Fears of a possible exit strategy were stoked when an early draft of the government's policy agenda leaked, showing plans to delineate rules to leave the euro and for the European Central Bank to cancel 250 million euros in debt. Those points were dropped in the final document.

Conte also said Italy was a "convinced" member of NATO and reaffirmed its "traditionally privileged" alliance with the U.S.

But he called for the lifting of EU sanctions on Russia, citing Moscow's strategic role internationally and the risk that sanctions will crush Russian civil society.

Conte gave his speech standing between his two political masters: 5-Star Leader Luigi Di Maio and League leader Matteo Salvini.
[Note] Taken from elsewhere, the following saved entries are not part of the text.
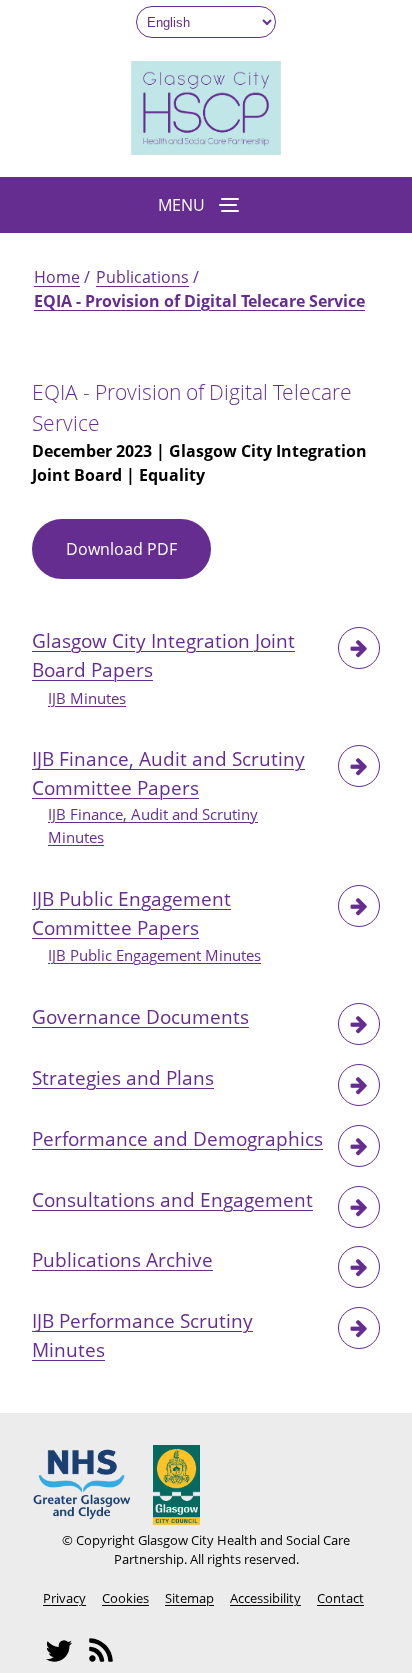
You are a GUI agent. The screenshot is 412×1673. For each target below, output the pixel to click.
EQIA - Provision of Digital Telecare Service (199, 301)
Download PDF (138, 558)
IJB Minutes (87, 698)
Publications (142, 277)
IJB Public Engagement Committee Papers (131, 913)
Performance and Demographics (177, 1138)
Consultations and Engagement (172, 1199)
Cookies (125, 1598)
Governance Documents (140, 1016)
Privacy (64, 1598)
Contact (340, 1598)
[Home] (206, 149)
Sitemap (189, 1598)
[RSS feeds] (107, 1660)
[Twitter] (65, 1660)
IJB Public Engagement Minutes (154, 955)
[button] (206, 205)
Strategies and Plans (123, 1077)
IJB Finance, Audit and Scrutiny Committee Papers (168, 773)
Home (57, 277)
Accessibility (265, 1598)
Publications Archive (122, 1259)
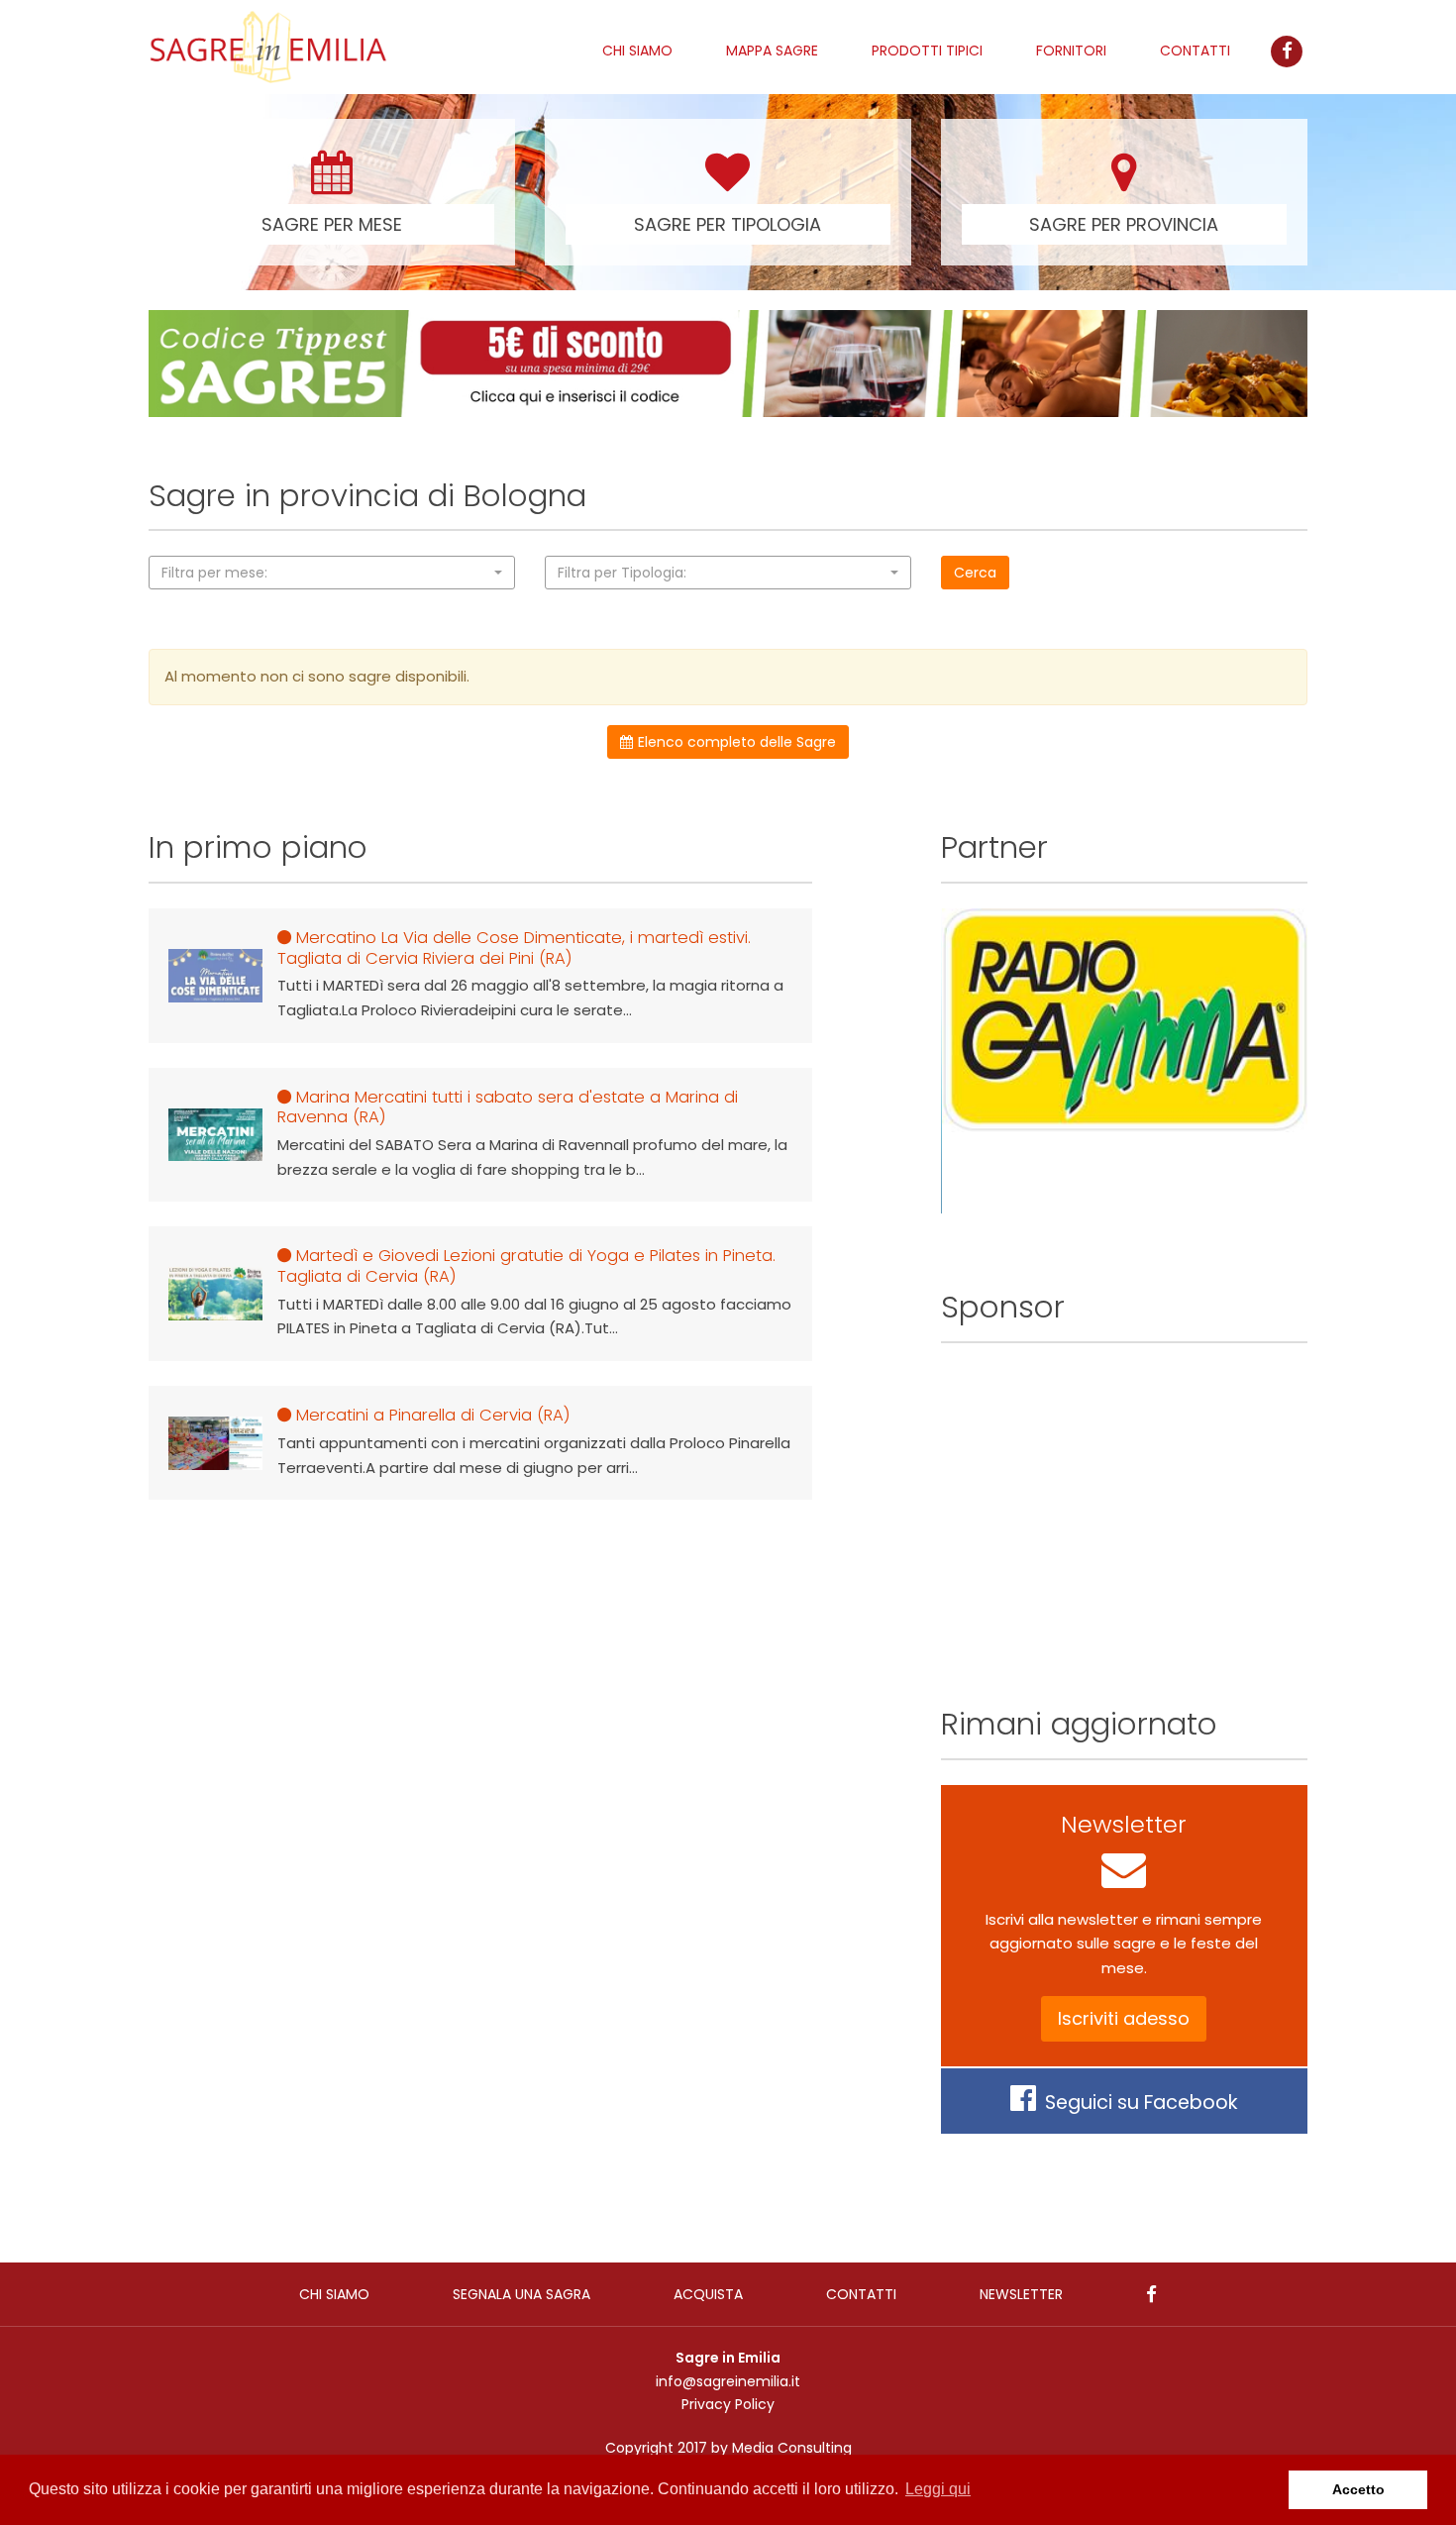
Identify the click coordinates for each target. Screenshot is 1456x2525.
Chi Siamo (637, 50)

The two gave up their own ambitions to be premier and agreed to find a compromise candidate to head a previously unthinkable alliance.

As expected, the new premier's address drew heavily from the 5-Star-League's 57-page policy agenda, the "Contract for the Government of Change," repeating its call for a two-tiered flat tax, a basic income for poor Italians and a "dignified" minimum wage. Conte gave no specifics on how the expensive public programs would be financed, other than by calling for new criminal penalties for flagrant tax scofflaws.

The 5-Star-League's financial platform has worried economists and EU policymakers who warn it will increase Italy's debt burden, already Europe's heaviest after Greece.

Conte said Italy was committed to reducing its public debt, but said it wouldn't do it through austerity measures. He said the government plans to grow the economy through environmentally sustainable development, reduction in bureaucracy and a more business-friendly administrative climate for the small and medium-sized companies which are the backbone of the economy.

Leading the opposition in the Senate on Tuesday, Democratic Party Sen. Franco Mirabelli said it was fine to call for decent salaries and a speeding-up of public works contracts. He said the Democrats could support some of the new government's policy proposals.

"But the point is: How do you do it? With what resources?" Mirabelli said.

Mirabelli also criticized Conte for what he said was inadequate attention in the government's plan to fighting the Mafia. He noted that League leader Salvini — the new Italian interior minister — spoke about migration while in Sicily on Sunday "and didn't say a word" about organized crime.